Frankly, I couldn’t care less about credit cards and as I’ve explained before, these statements are designed to appease the likes of PCI [Payment Card Industry] and are of little consequence to consumers when genuinely sensitive things – irreplaceable things – are lost by a company that suffers a data breach.
Plenty of low-tech toys stimulate creative play without risking your family’s privacy. As “Geekdad” Jonathan Liu observed in his classic 2011 piece on The 5 Best Toys of All Time, some of the simplest toys (a stick or a cardboard box) can have the best play value. I mostly agree with Liu’s list but would replace “dirt” with “ball.”
P.S.- This week the Public Interest Research Group released its 30th annual Trouble in Toyland report on dangerous toys. Click through to download the whole document. From the summary findings:
• Toys with high levels of toxic substances are still on store shelves. We had chemical testing done at a lab which is accredited by the Consumer Product Safety Commission (CPSC).
• We found the Fun Bubbles jump rope from Dollar Tree which had 10 times the legal limit of the banned phthalate DEHP (tested at 10,000 ppm), and also had 190,000 ppm of the toxic phthalate DIBP which has not yet been banned. However, the CPSC has proposed a rule which has not been finalized that would add DIBP to the list of banned phthalates.
• In preliminary tests, we also found high levels of the heavy metal chromium in three toys. The high content of chromium in the products we found doesn’t necessarily mean that they violate the law. We believe it is a cause for concern, and we call on the CPSC to do further testing.

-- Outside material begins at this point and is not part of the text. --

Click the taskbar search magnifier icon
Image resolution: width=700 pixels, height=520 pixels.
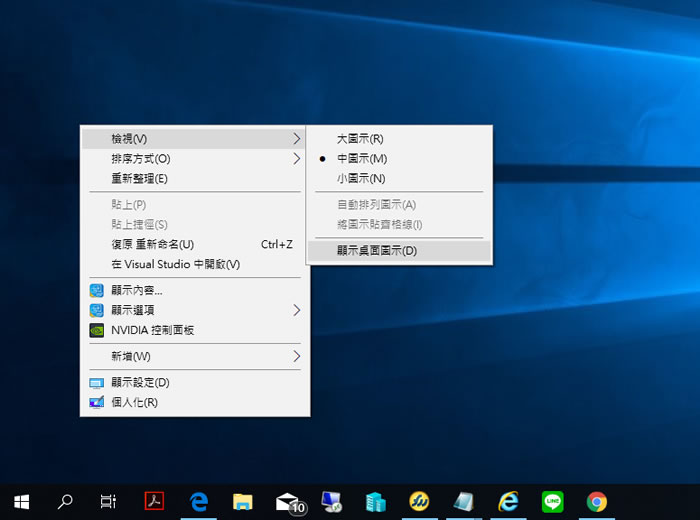tap(65, 502)
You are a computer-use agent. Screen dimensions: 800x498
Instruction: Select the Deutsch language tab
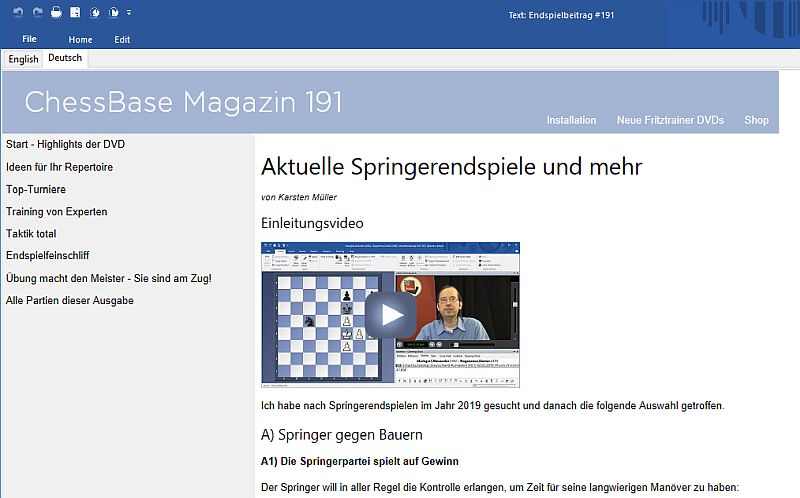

• Positively, while the CPSC has recalled some toys for lead violations this year, our tests did not find any. We believe this is a sign of progress, but this does not mean that lead cannot be found in other toys.• Despite a ban on small parts in toys for children under the age of three, we found toys available in stores that still pose choking hazards. We found a fairy wand from Dollar Tree that has small parts that easily break off, but was not labeled as a choking hazard.
• We found inadequate warning labels in the Disney Pixar Cars Riplash Racers and Disney Planes from Marshalls, G2 Air Mini Football and a Disney Finding Nemo Dory figurine from Five Below, and a Nickelodeon Mermaid Dora the Explorer from Target. These products may have labels suitable for foreign countries, but they were not sufficient to meet U.S. standards.
• Small balls pose a hazard for young children who are inclined to put objects in or near their mouths. We found Magic Towels packaged as a small baseball and a small football at Dollar Tree which did not have the appropriate small ball warning label.
• Balloons pose the most serious choking hazard to children in the U.S. All of the balloon packages we found did include the required warning label reading that children under eight can choke on balloons and balloon parts. However, we found three balloon sets from Party City which included a second, confusing label indicating that the products are for children ages three and older: the Balloon Animal Kit, Mega Value Pack 16 Latex Punch Balloons, and Mega Value Pack 12 Water Bomb Packs.
• We also found toys that are potentially harmful to children’s hearing. We found the Vtech Go! Go! Smart Wheels, Vtech Go! Go! Smart Animals, Vtech Spin & Learn Color Flashlight, Fisher Price Click n Learn Remote, and Leap Frog Fridge Phonics Magnetic Letter Set from Target that, while they don’t violate federal standards, were found to be extremely loud at the ear and at a distance.
• We continue to find small, powerful magnets that pose a dangerous threat to children if swallowed. We found Sizzlers noise magnets from Family Dollar, and Singing magnets from Dollar Tree that are “near-small-parts” which, while they don’t violate federal standards, are small enough to be swallowed and can cause severe internal damage.